Chris hartleb, Professor of Fisheries Biology at the University of Wisconsin-Stevens Point and Nelson and Pade, Inc. have joined forces to create a new course offered through UWSP’s continuing education curriculum. The course, “Introduction to Aquaponics,” is a three credit online course with a laboratory portion to take place in late May at Nelson and Pade, Inc.’s demonstration greenhouse. The following is from an e-mail conversation with Dr. Hartleb.
Why aquaponics? “Aquaponics is a highly innovative, efficient and sustainable agriculture method that combines aquaculture and hydroponics. Nutrient rich water from aquaculture, fish culture, provides natural fertilizer to the plants in the hydroponics system. In return, the plants return clean, freshwater to the fish. Overall, aquaponics conserves water, is a natural food production system, involves no harmful herbicides or pesticides, eliminates any soil-borne diseases that may be carried by vegetables, and is compact, thereby, maximizing space while increasing food production.”
How did the course come about? “The UWSP-Northern Aquaculture Demonstration Facility had been co-hosting one-day workshops on aquaponics with Nelson & Pade, Inc. Rebecca Nelson and John Pade have always strongly supported aquaponics education so they suggested that UWSP and Nelson & Pade, Inc. partner on offering college-level aquaponics courses. After a few months of discussion and preparation, we jointly developed the undergraduate/graduate course in aquaponics that is being offered for the first time this semester (Biology 498: Introduction to Aquaponics). This private/public partnership and the resulting UW-Stevens Point aquaponics course is a new stage in the development of the aquaponics industry and in providing comprehensive training in aquaponics at the university level. As the aquaponics industry grows, one of the big issues being faced is a lack of trained and educated individuals to fill jobs as aquaponic greenhouse managers and workers. The launch of this course, which we believe is the first of its kind in the nation, has the potential to grow into a knowledge-based economic engine to help the aquaponics industry. The course has online lectures that begin March 1, with hands-on labs that occur May 21-23 at the Nelson & Pade, Inc. greenhouses.”

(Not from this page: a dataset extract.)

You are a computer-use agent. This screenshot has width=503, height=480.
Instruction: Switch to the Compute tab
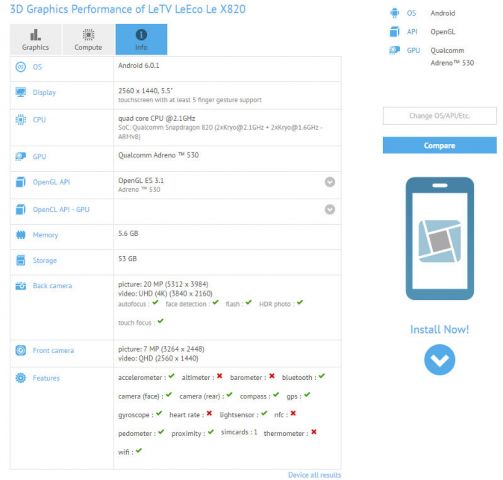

Who is Nelson & Pade, Inc? “Based in Montello, WI, Nelson and Pade, Inc. supplies aquaponic systems and controlled environment agriculture technology to meet the need for the sustainable production of nutritious, safe food. Their mission is to lead the industry by providing quality systems, supplies, training and technical support. Their goal is food security for all nations, through aquaponics and controlled environment agriculture. They have over 20 years’ experience in aquaponics and controlled environment agriculture. They have earned industry-wide respect for their leadership, research and knowledge, for designing and building functional and highly productive aquaponic systems; for publishing the world’s first and primary magazine on aquaponics for the past 14 years; for writing books and school curriculums on aquaponics, for offering comprehensive training to prospective and new growers and for consulting on aquaponic projects around the world.”
What is in the future for aquaponics? “The aquaponics industry will develop rapidly for both salt and fresh water fish and crops to meet tomorrow’s demand for food world-wide. Aquapoincs will become increasingly important in a world where climate change challenges make traditional food production technologies in soil either uneconomical or difficult to implement. Overall, aquaponics maximizes food productivity where resources are or become limited – such as water conservation. Aquaponics produces crops that are safe, organic and can be grown close to markets (i.e. consumers) which avoids transportation and food safety issues. The partnership with Nelson and Pade, Inc. is an example of UW-Stevens Point’s involvement in the ‘communiversity,’ helping local businesses and emerging private companies and community-based organizations achieve their entrepreneurial goals.”